Jürgen, Alman Şark politikasının, yani Almanya’nın İngiltere’yle aynı seviyede bir dünya gücü olma çabasının, Ermenilerin öldürülmesinde Osmanlı İmparatorluğu’yla suç ortaklığı yapmasına yol açtığını sergiliyor.
Kitaptan kısa bir tadımlık:
“Bahriye Ataşesi Hans Humann, Walter Holstein’dan gelen bir telgrafın kenarına düştüğü 13 Haziran tarihli bir notta Alman savaş fraksiyonunu tüm derinliğiyle gün ışığına çıkarıyor:
“Ermeniler, Ruslarla birlik olup ihanette bulunmaları nedeniyle, yok ediliyor.
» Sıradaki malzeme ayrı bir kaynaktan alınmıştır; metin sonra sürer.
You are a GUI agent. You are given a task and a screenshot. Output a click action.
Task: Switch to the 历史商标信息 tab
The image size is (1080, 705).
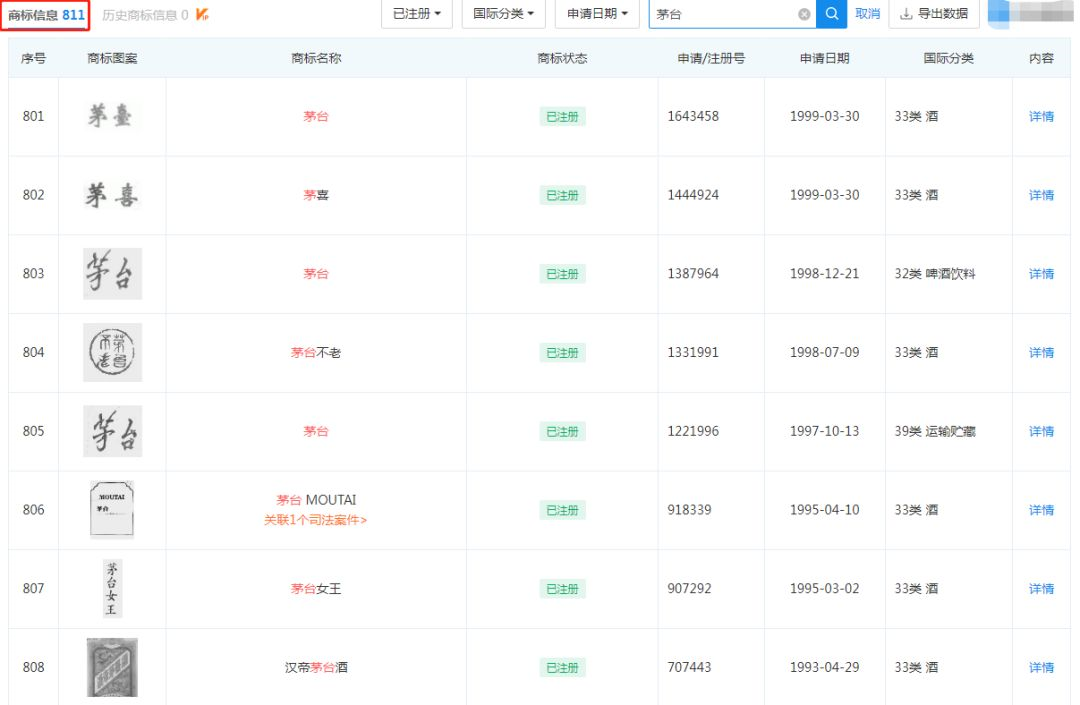pyautogui.click(x=145, y=15)
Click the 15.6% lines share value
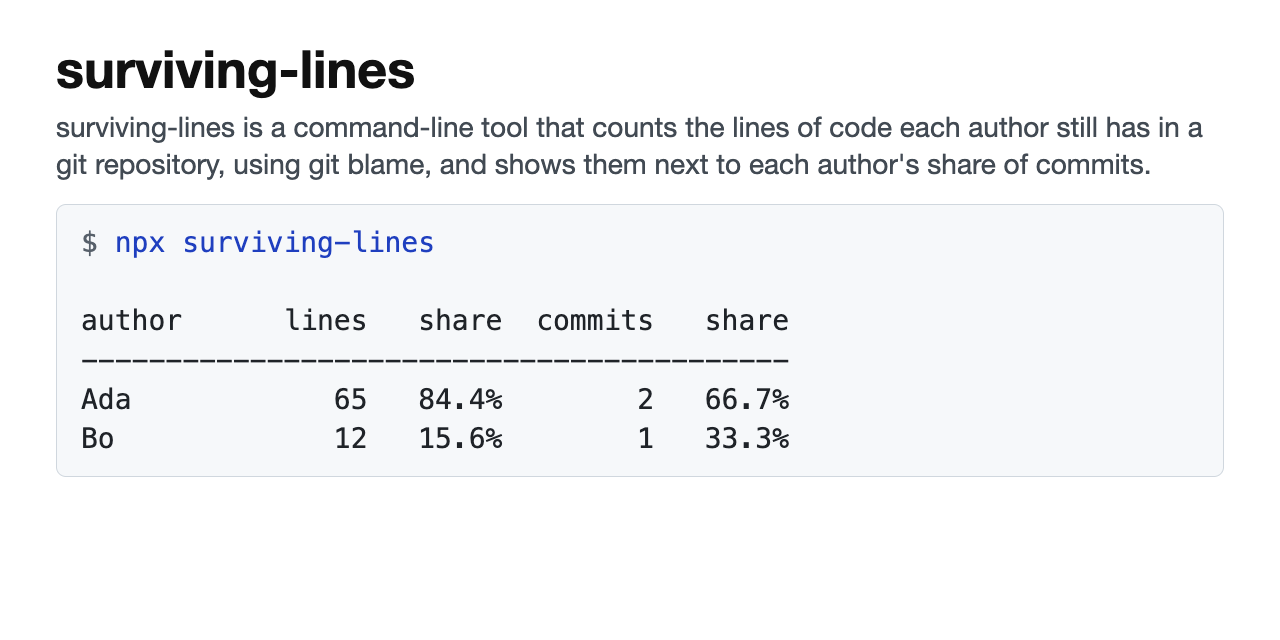 point(460,438)
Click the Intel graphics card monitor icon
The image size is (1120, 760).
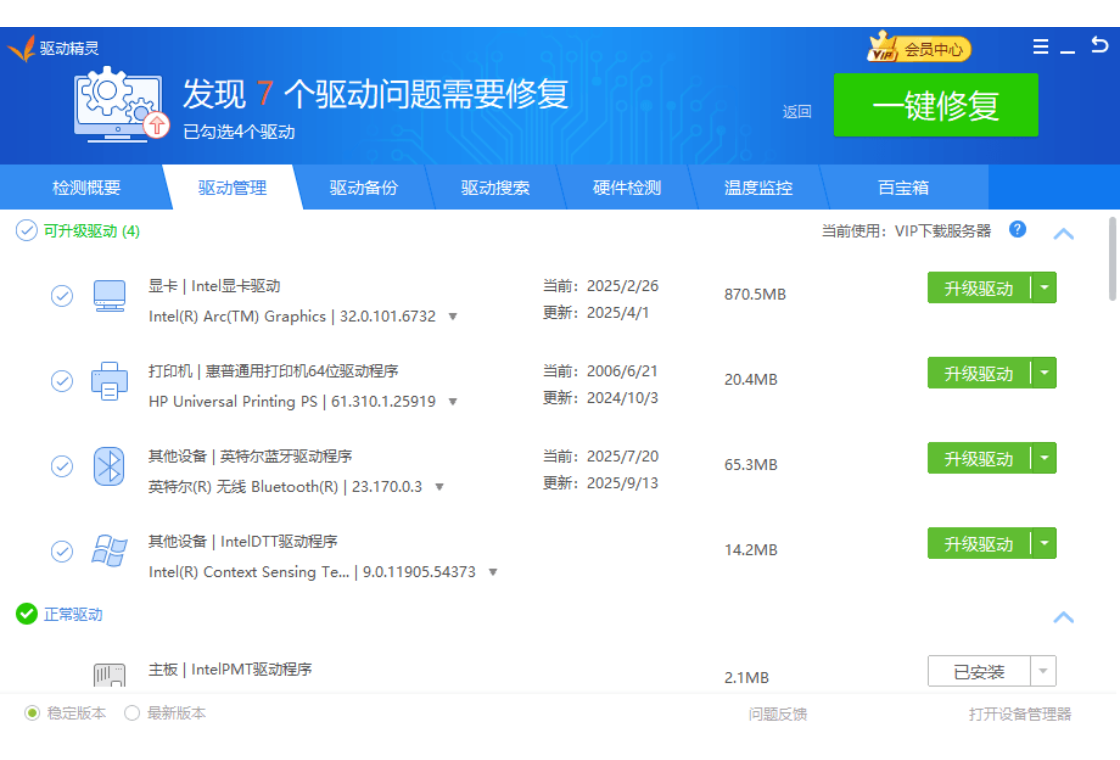[x=109, y=296]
Bu katı ama faydalı. Maalesef sefirimiz, yürüttüğümüz politikayı olumsuz etkileyecek şekilde bu konudaki şikayetlerinden vazgeçemiyor.
Talat Bey daha yakın zamanda bu konuda kendisine gönül rahatlığıyla şu cevabı verdi: Sizin için daha iyi bir müttefik olabilmek uğruna Ermenilerden kurtuluyoruz; yani bunun sonucunda iç düşmanın zayıflatmadığı bir ortağınız olacak.”
(Freiburg Askeri Arşivi: RM 40 / v.456, tarih 17.6.1915)
Jürgen Gottschlicht’in eşi Dilek Zapçıoğlu ile yazdığı, Alman arkeologların 1860’lardan itibaren Osmanlı’daki faaliyetlerini ve tarihi eserleri nasıl yurt dışına çıkarttıklarını incelediği Die Schatzjäger des Kaisers (Kayzer’in Define Avcıları) ise hala çevrilmeyi bekliyor. Jürgen Gottschlicht’in Türkçe’de çıkan tek kitabı ise İncil Avcısı / İstanbul’dan Mısır’a Kutsak Kitabın Peşinde (Kırmızı Kedi Y. 2013). Kitabın İngilizceye çevrildiğini de ekleyelim.